David Heska Wanbli Weiden, professor of American Indian Studies at Metropolitan State University of Denver, said "House Made of Dawn," along with Welch's 1974 novel, "Winter in the Blood," and Silko's 1977 novel, "Ceremony," are the three most important works of Native literature.

"If you haven't read those books, you can't be conversant about American Indian literature," said Weiden, an enrolled citizen of the Sicangu Lakota Nation.

He said he was a senior at the University of Colorado when he started reading "House Made of Dawn" in the university's Norlin Library. He was still reading, enthralled, when they started shutting down the library for the night.

"I didn't want to stop reading," Weiden said. "'House Made of Dawn' blew me away. I was not prepared for the emotional power of the story."

Weiden himself is an accomplished writer. His 2020 suspense novel "Winter Counts," a thriller set on South Dakota's Rosebud Reservation, won the Mystery Writers of America's Edgar Award for best first novel, the Western Writers of America Spur Award, and many other accolades.

He was a student in a masters of fine arts program in creative writing at the Institute of American Indian Arts in Santa Fe in 2011, when he met Momaday for the only time.

"He was there for about a week of a two-week residency," he said. "He spoke to us all in his big, beautiful booming voice. I was intimidated by him at first. But he was friendly, he was funny, he was encouraging to me. He asked me questions about myself. I gushed over 'House Made of Dawn.' I told him how much it meant to me. He took compliments very well. He thanked me."

Weiden said Momaday's legacy is clear.

"He showed that Native Americans can write about the Indigenous experience, and he did so in a beautifully transcendent and powerful way," he said.

Momaday was married twice, most recently to Regina Heitzer. He had four daughters, one of whom, Cael, died in 2017.

He was born Navarre Scott Mammedaty, in Lawton, Oklahoma, and was a member of the Kiowa Nation.

After spending his teens in New Mexico, he studied political science at the University of New Mexico and received a master's and Ph.D. in English from Stanford University.

Momaday began as a poet, his favorite art form, but his early reputation as a novelist was a result of the publication of "House Made of Dawn."

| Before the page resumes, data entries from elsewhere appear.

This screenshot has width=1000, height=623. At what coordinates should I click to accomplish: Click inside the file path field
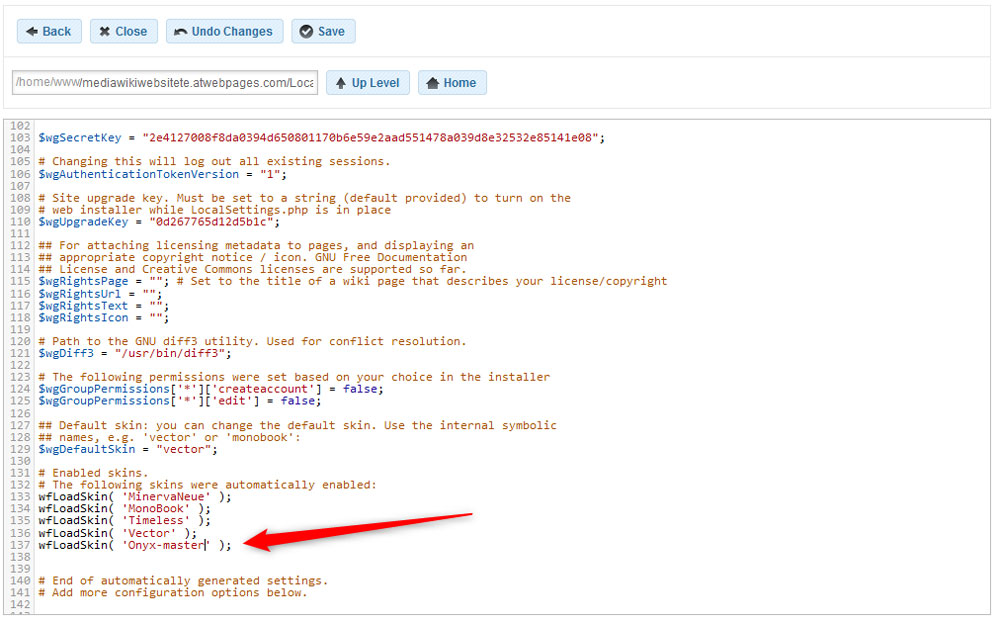tap(165, 82)
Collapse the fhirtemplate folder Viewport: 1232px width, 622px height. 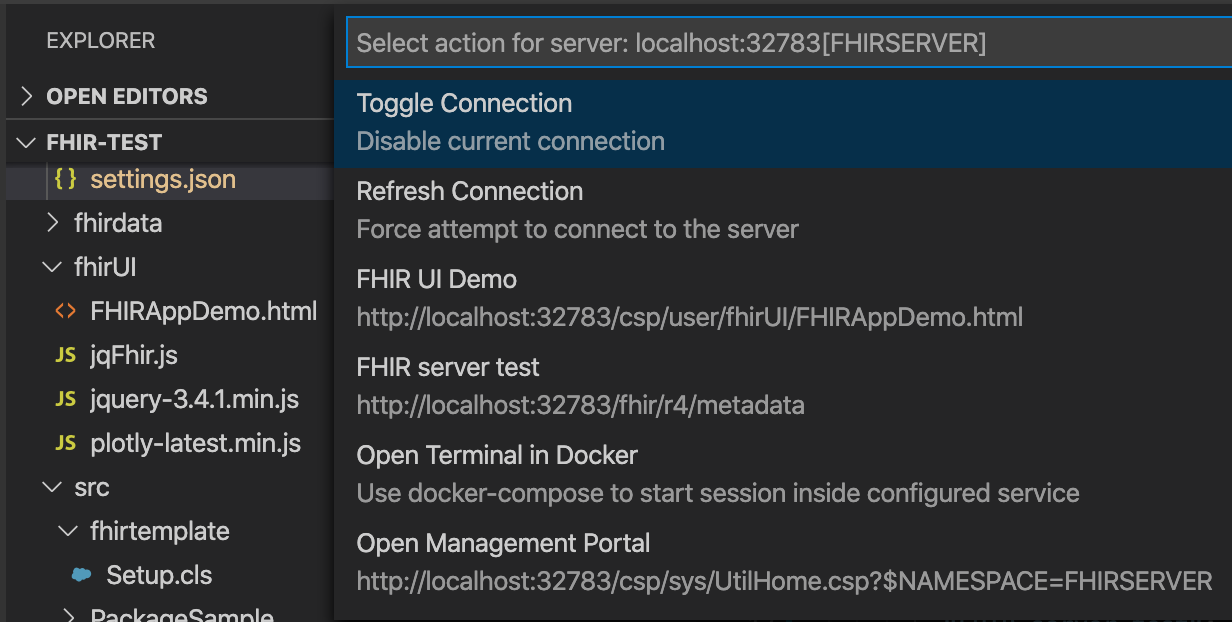tap(67, 531)
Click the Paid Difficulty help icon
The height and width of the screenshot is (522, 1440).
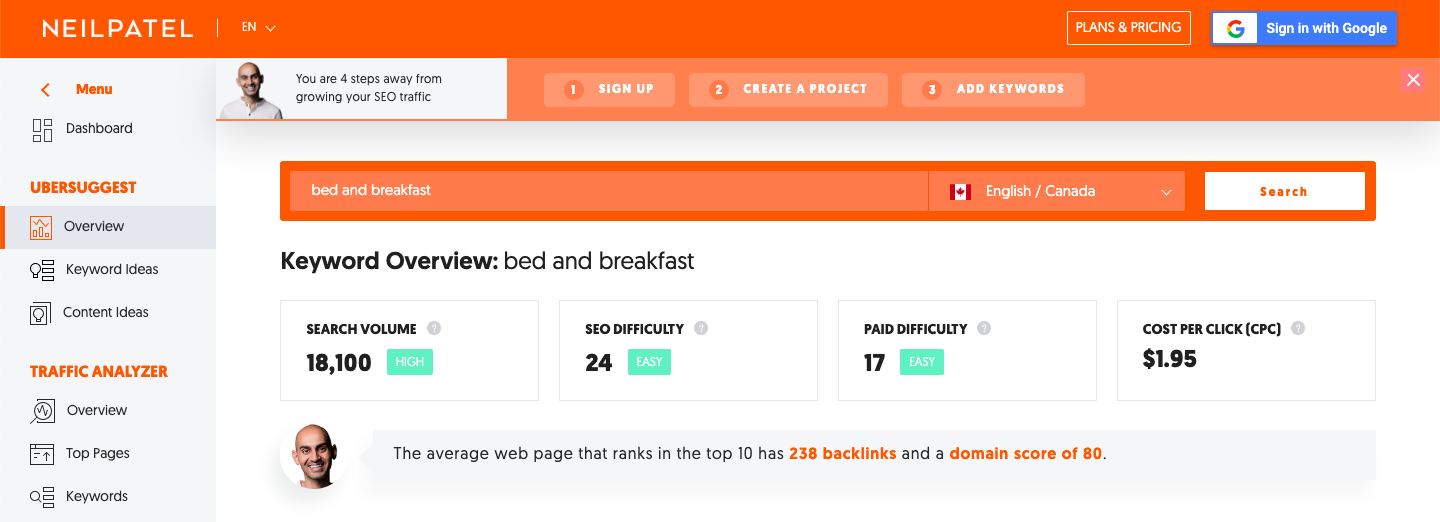tap(984, 328)
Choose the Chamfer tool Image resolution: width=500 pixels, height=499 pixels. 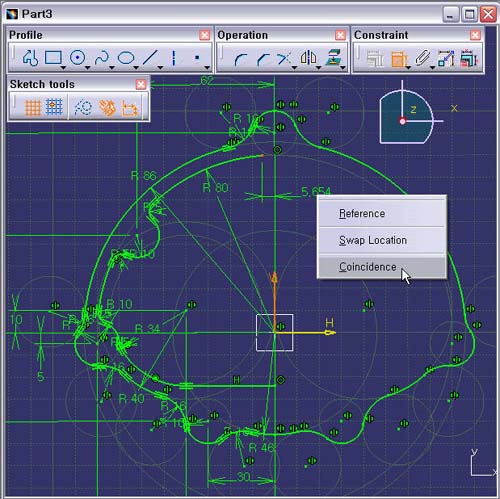click(263, 59)
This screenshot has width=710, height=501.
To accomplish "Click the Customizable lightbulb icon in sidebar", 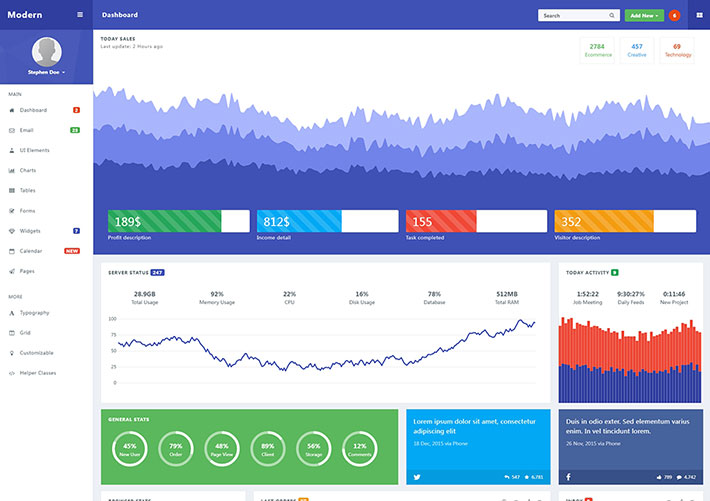I will 11,353.
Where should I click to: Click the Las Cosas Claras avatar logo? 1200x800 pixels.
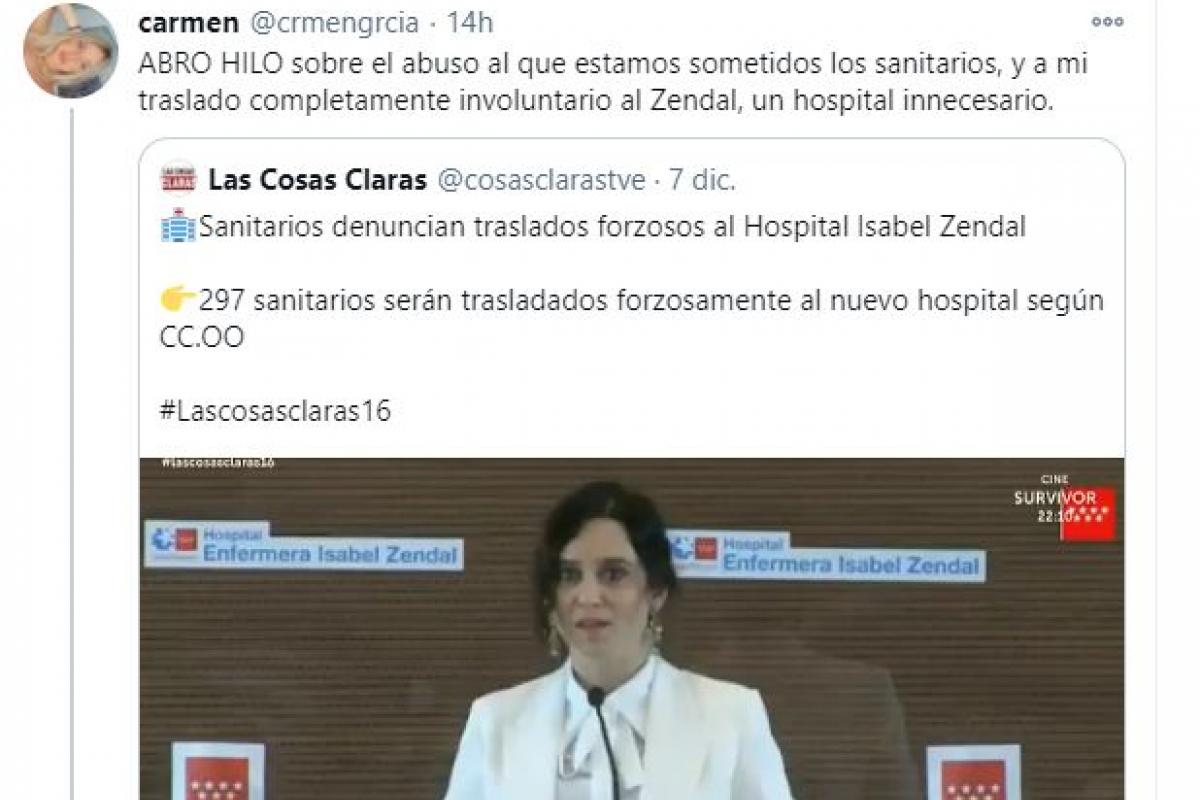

In 2007, President George W. Bush presented Momaday with a National Medal of Arts "for his writings and his work that celebrate and preserve Native American art and oral tradition."

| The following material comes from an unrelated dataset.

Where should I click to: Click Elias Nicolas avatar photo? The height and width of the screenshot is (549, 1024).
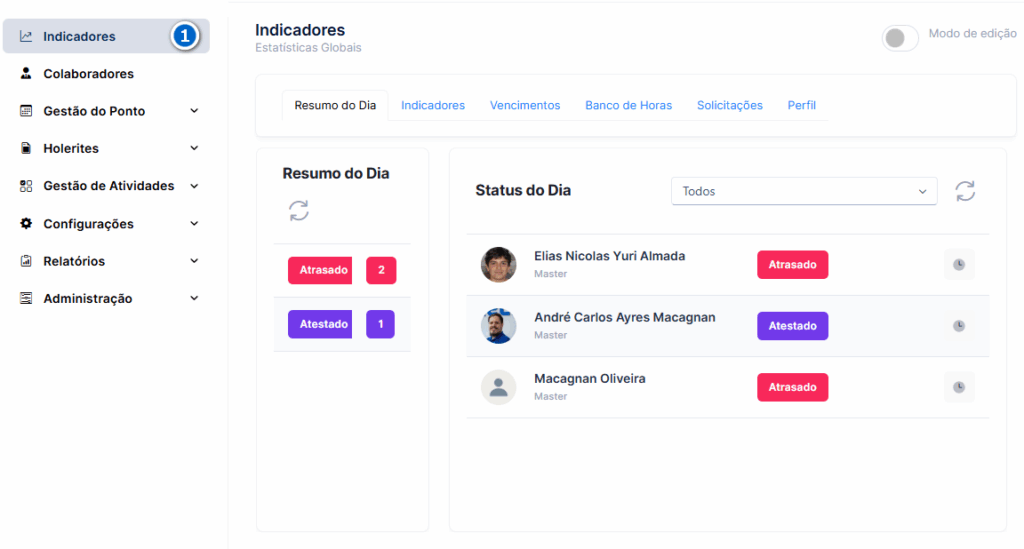(498, 264)
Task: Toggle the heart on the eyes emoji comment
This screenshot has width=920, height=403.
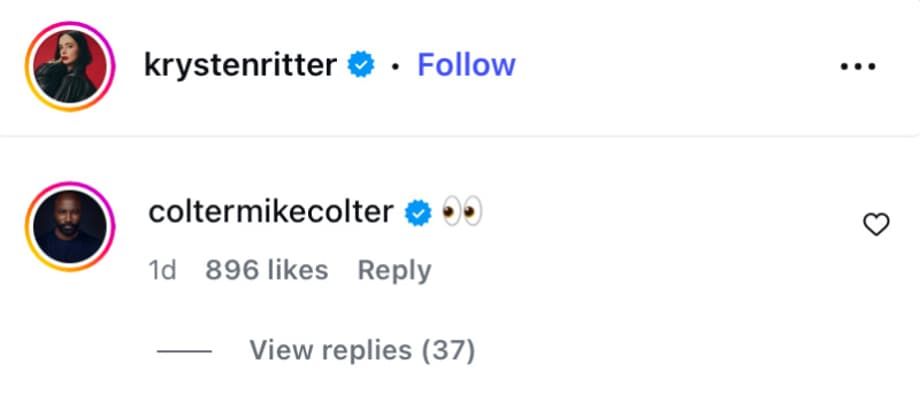Action: [875, 226]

Besides his Pulitzer, his honors include an Academy of American Poets prize and, in 2019, the Dayton Literary Peace Prize.

"Scott was an extraordinary person and an extraordinary poet and writer. He was a singular voice in American literature, and it was an honor and a privilege to work with him," Momaday's editor, Jennifer Civiletto, said in a statement. "His Kiowa heritage was deeply meaningful to him and he devoted much of his life to celebrating and preserving Native American culture, especially the oral tradition."

Jill Momaday said her father moved back to Santa Fe in 2007 full time and found that New Mexico was always his home.

"He grew up on this land," Jill Momaday said. "He went to the Indian School and St. Mary's in Bernalillo. He spent a lot of time on Jemez Pueblo. Six months ago, he welcomed a brand new great-granddaughter. To be in the room with four generations was magical. He was proud of his family. Proud of his Kiowa heritage. And he was proud of each word he was able to write because he defied the odds. It was a long, rough journey for him to be heard, and he blew the doors wide open for the next generation."

Journal staff writer Ollie Reed Jr. contributed to this report. The Associated Press also contributed.